**Exercise prompt:**
Starting at the line that contains "Find the location" and ending at the end of the material, rewrite those lines with "Find" switched to "Locate" and everything else unchanged. Leave the pictures out of your answer.

═══ Extracted material

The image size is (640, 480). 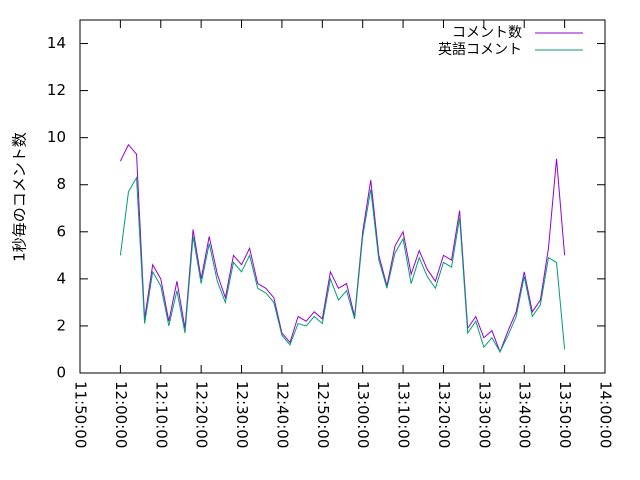 What do you see at coordinates (61, 278) in the screenshot?
I see `y-tick-label: 4` at bounding box center [61, 278].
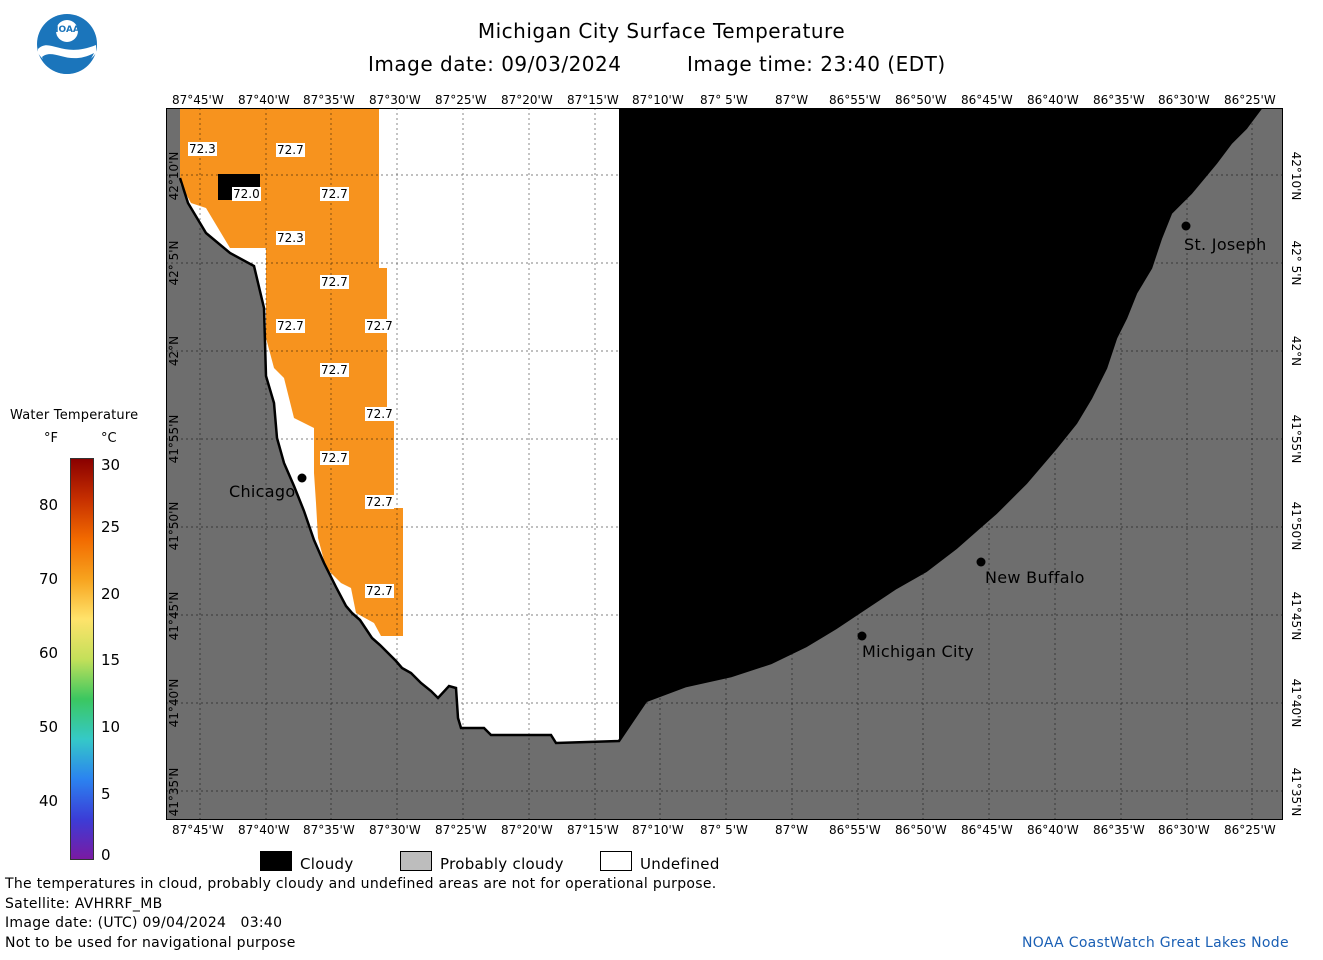  I want to click on lon-tick: 87°40'W, so click(264, 100).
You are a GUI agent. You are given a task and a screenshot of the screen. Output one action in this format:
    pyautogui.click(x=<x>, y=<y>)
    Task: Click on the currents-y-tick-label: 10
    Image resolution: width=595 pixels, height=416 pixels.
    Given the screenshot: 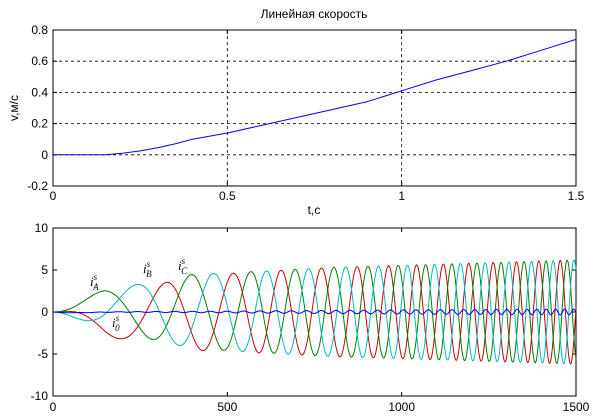 What is the action you would take?
    pyautogui.click(x=42, y=228)
    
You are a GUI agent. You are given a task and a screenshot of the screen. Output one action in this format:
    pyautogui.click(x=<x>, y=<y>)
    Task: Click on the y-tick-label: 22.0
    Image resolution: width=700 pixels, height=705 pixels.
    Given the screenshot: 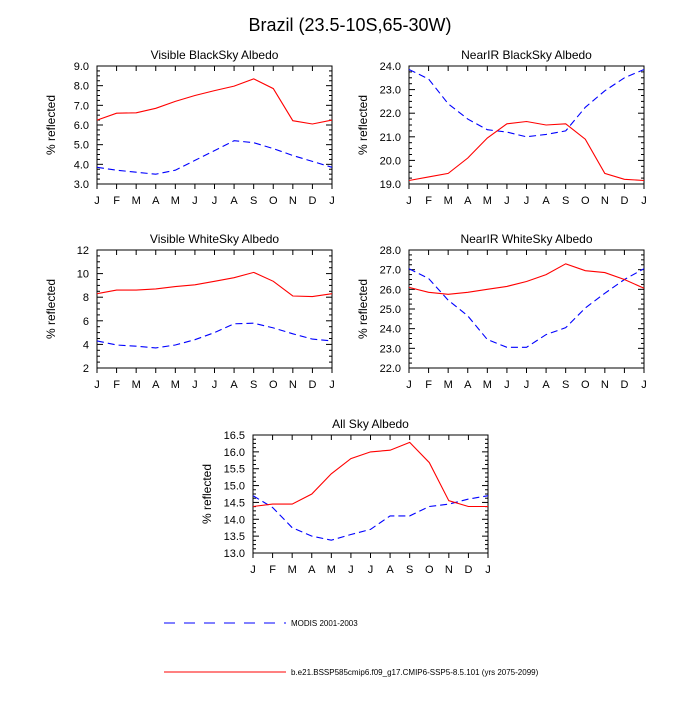 What is the action you would take?
    pyautogui.click(x=390, y=369)
    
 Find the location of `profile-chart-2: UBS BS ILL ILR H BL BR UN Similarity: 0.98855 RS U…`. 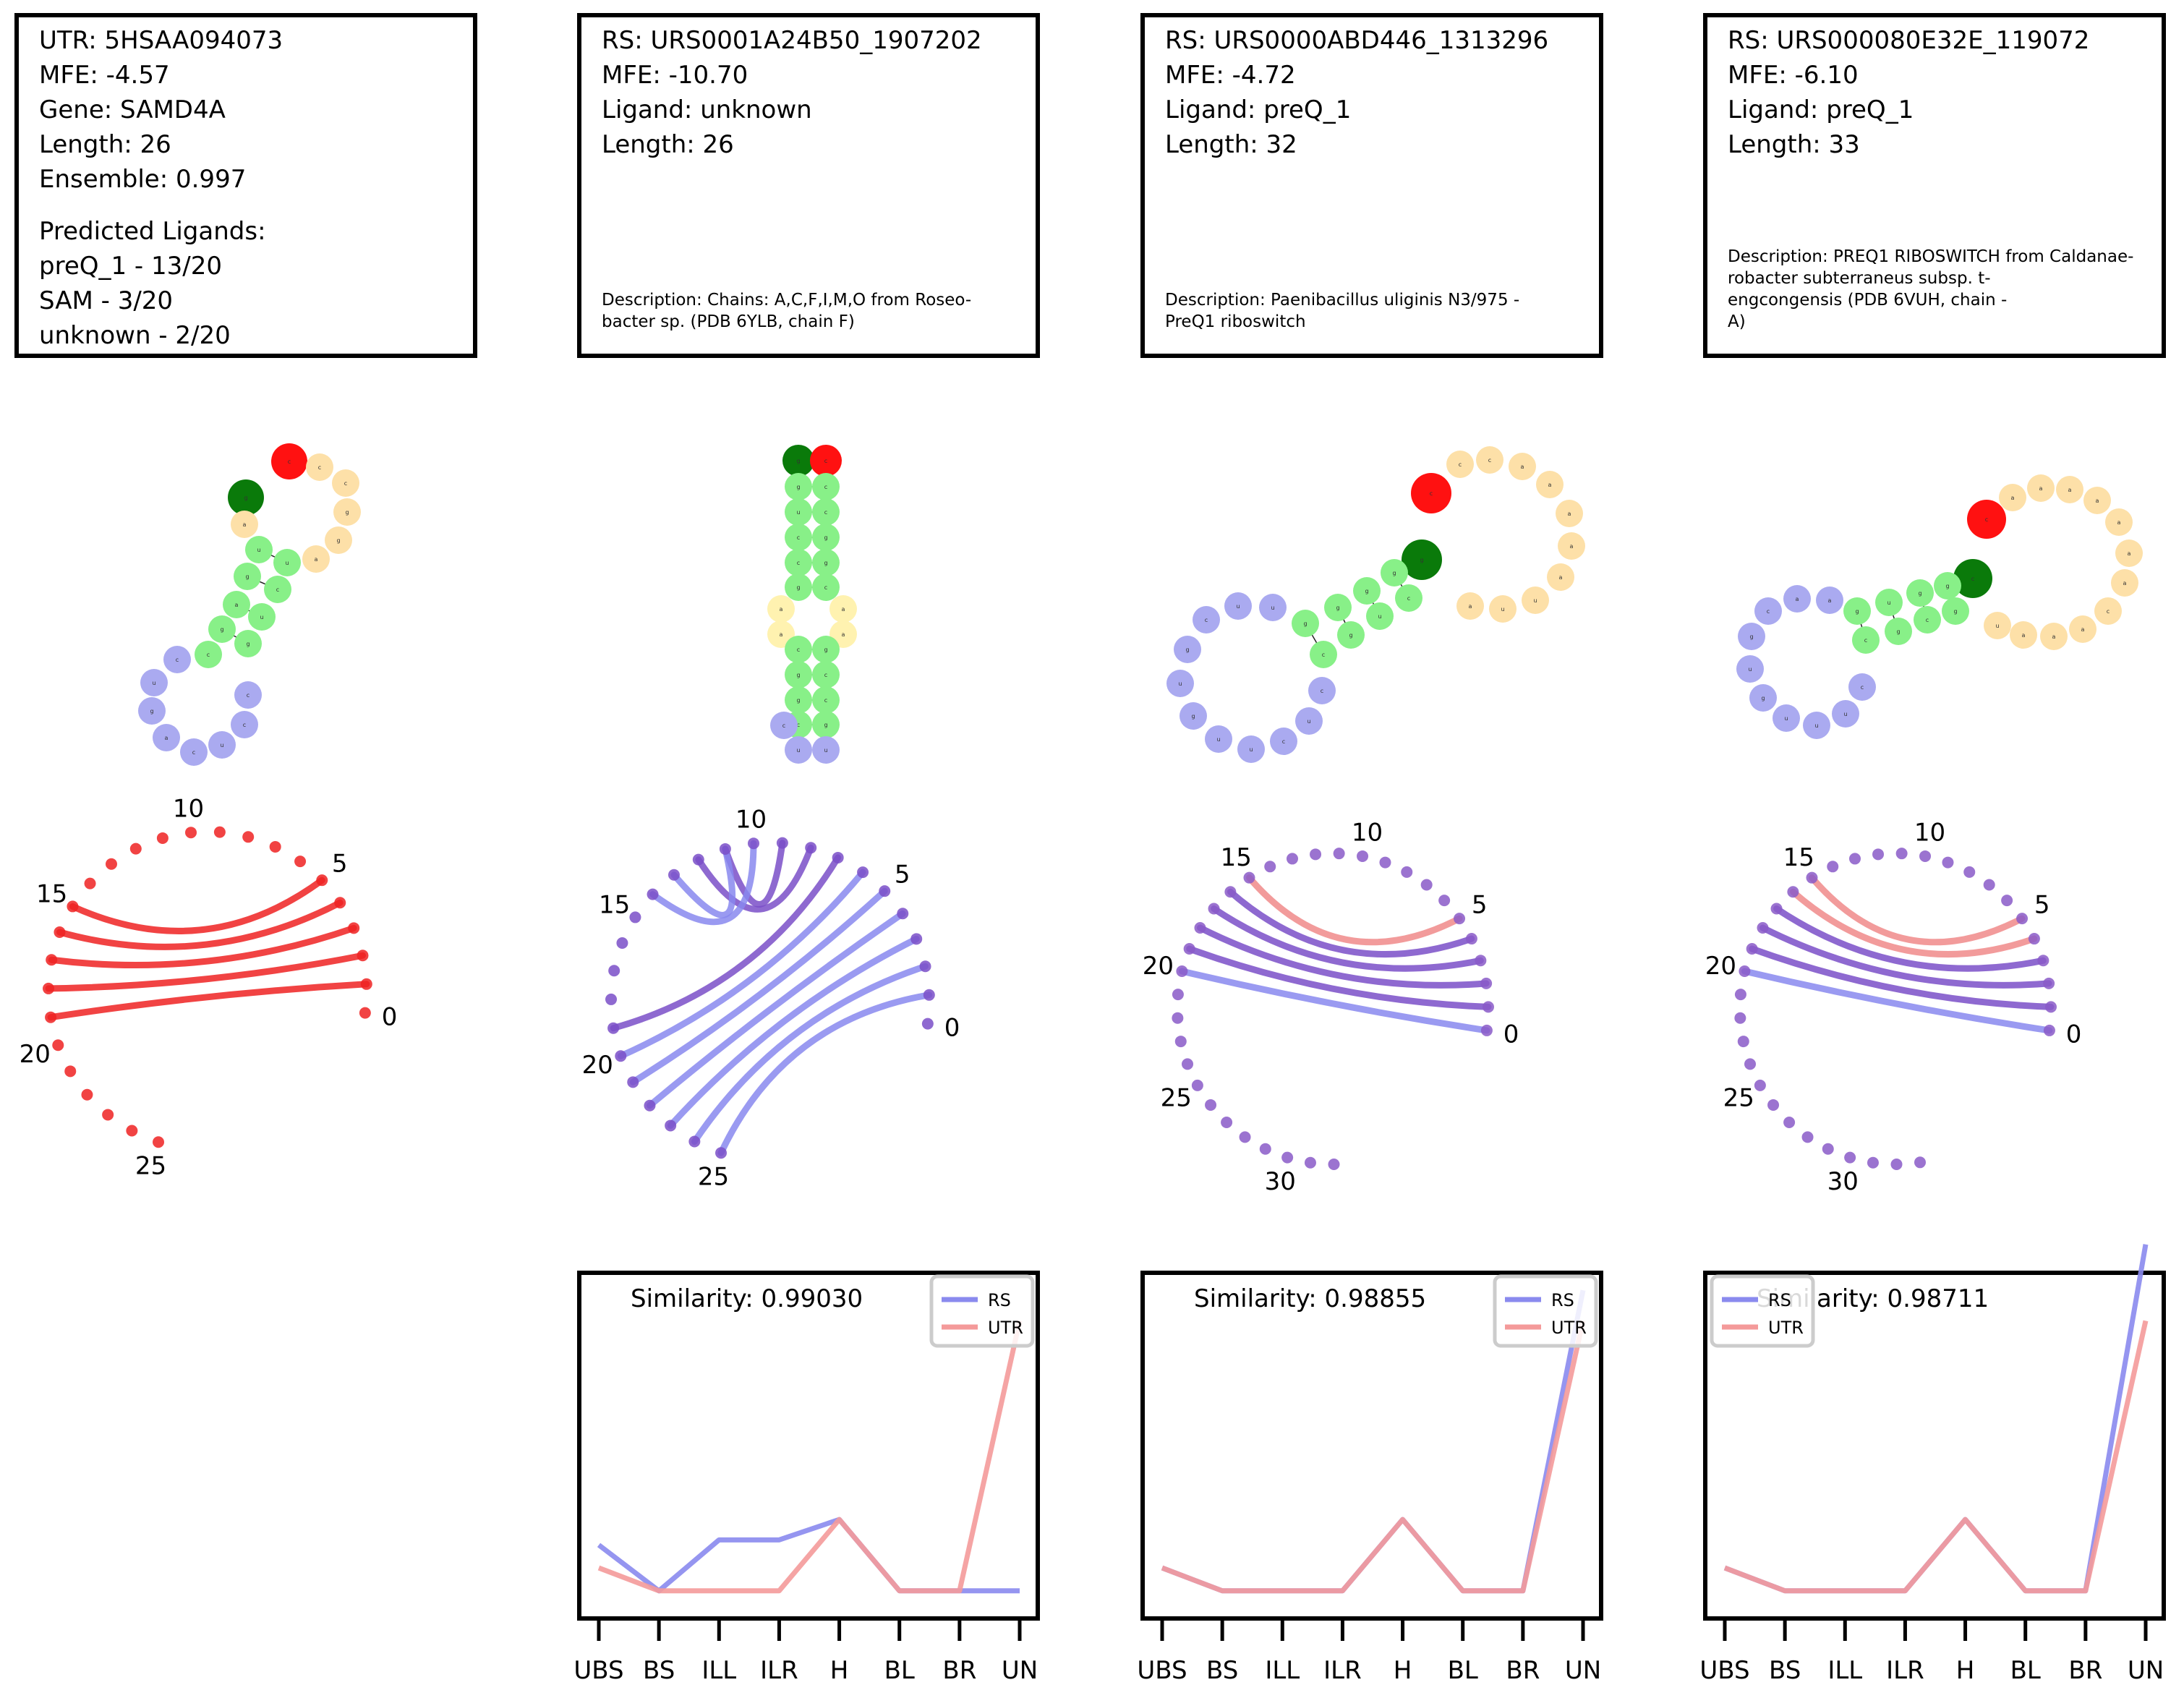

profile-chart-2: UBS BS ILL ILR H BL BR UN Similarity: 0.98855 RS U… is located at coordinates (1370, 1478).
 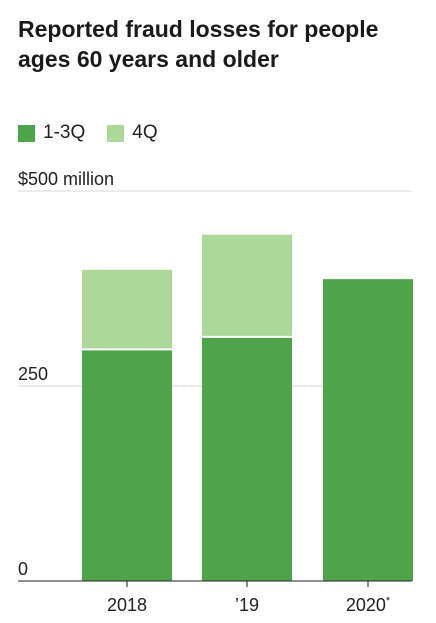 I want to click on y-tick-label: 0, so click(x=23, y=569).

══════

**Finished task:**
 Locate the location of `profile-chart-2: UBS BS ILL ILR H BL BR UN Similarity: 0.98855 RS U…`. 

profile-chart-2: UBS BS ILL ILR H BL BR UN Similarity: 0.98855 RS U… is located at coordinates (1370, 1478).
  I want to click on y-tick-label: 0, so click(x=23, y=569).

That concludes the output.